Neanche le forme della sua liturgia si possono sottrarre al problema. La loro preziosità vuol suggerire ai fedeli la gloria di Dio da adorare, ma rischia di provocare nei non credenti domande imbarazzanti: cosa c’entra tutto questo con la nascita di Gesù nella stalla, con la sua vita povera, la sua ultima cena e la sua morte in croce? Non per nulla il concilio Vaticano II vuole che «i riti splendano per nobile semplicità» (SC 34). I Padri conciliari non hanno dimenticato che tutto dipende «dal rinnovamento dell’animo, dall’abnegazione di sé stessi e dal pieno esercizio della carità» (UR 7), ma allo stesso tempo hanno riconosciuto che la Chiesa deve mettere mano a una «continua riforma di cui, in quanto istituzione umana e terrena, ha sempre bisogno» (UR 6).
Qui dovremmo riaprire quel dossier sulla povertà nella Chiesa, che era stato elaborato durante la terza sessione del Concilio da un folto gruppo di vescovi. Paolo VI nella Ecclesiam suam aveva invitato i vescovi a dire «come debbano pastori e fedeli educare oggi alla povertà il linguaggio e la condotta» (II, 56).
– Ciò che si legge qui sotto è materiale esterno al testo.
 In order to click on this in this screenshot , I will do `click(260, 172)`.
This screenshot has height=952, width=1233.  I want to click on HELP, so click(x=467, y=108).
Nel rapporto che poi il gruppo consegnò al Papa, corredato dalla firma di più di cinquecento vescovi, si deplorava che nella Chiesa non si fosse in grado di assumere posizioni mature sulla pratica della povertà evangelica: «Ciò è doloroso quanto sintomatico. Indica in quale misura il nostro pensiero, il nostro costume, le nostre istituzioni, tutto l’ambiente e la civiltà che pur si dice ispirata al cristianesimo, si sia per secoli e secoli allontanata dallo spirito evangelico e si sia consolidata e strutturata in forme concettuali e in modi di vita, che oggi costituiscono un grave ostacolo ad ogni tentativo di ritrovamento del senso cristiano della povertà» (“Appunti sul tema della povertà nella Chiesa. Rapporto al Papa”, in Lercaro G., Per la forza dello Spirito: discorsi conciliari, Edb 1984, pp. 157-170). Se allora, guardando all’enorme massa dei poveri del mondo, essi dicevano: «Ormai versiamo in uno stato di necessità », oggi dobbiamo dire la stessa cosa anche guardando i tanti cristiani battezzati che abbandonano la fede. Torna vivo l’imperativo del Concilio: «Come Cristo ha compiuto la redenzione attraverso la povertà e le persecuzioni, così pure la Chiesa è chiamata a prendere la stessa via per comunicare agli uomini i frutti della salvezza. [… Essa] non è costituita per cercare la gloria terrena, bensì per diffondere, anche col suo esempio, l’umiltà e l’abnegazione» (LG 8).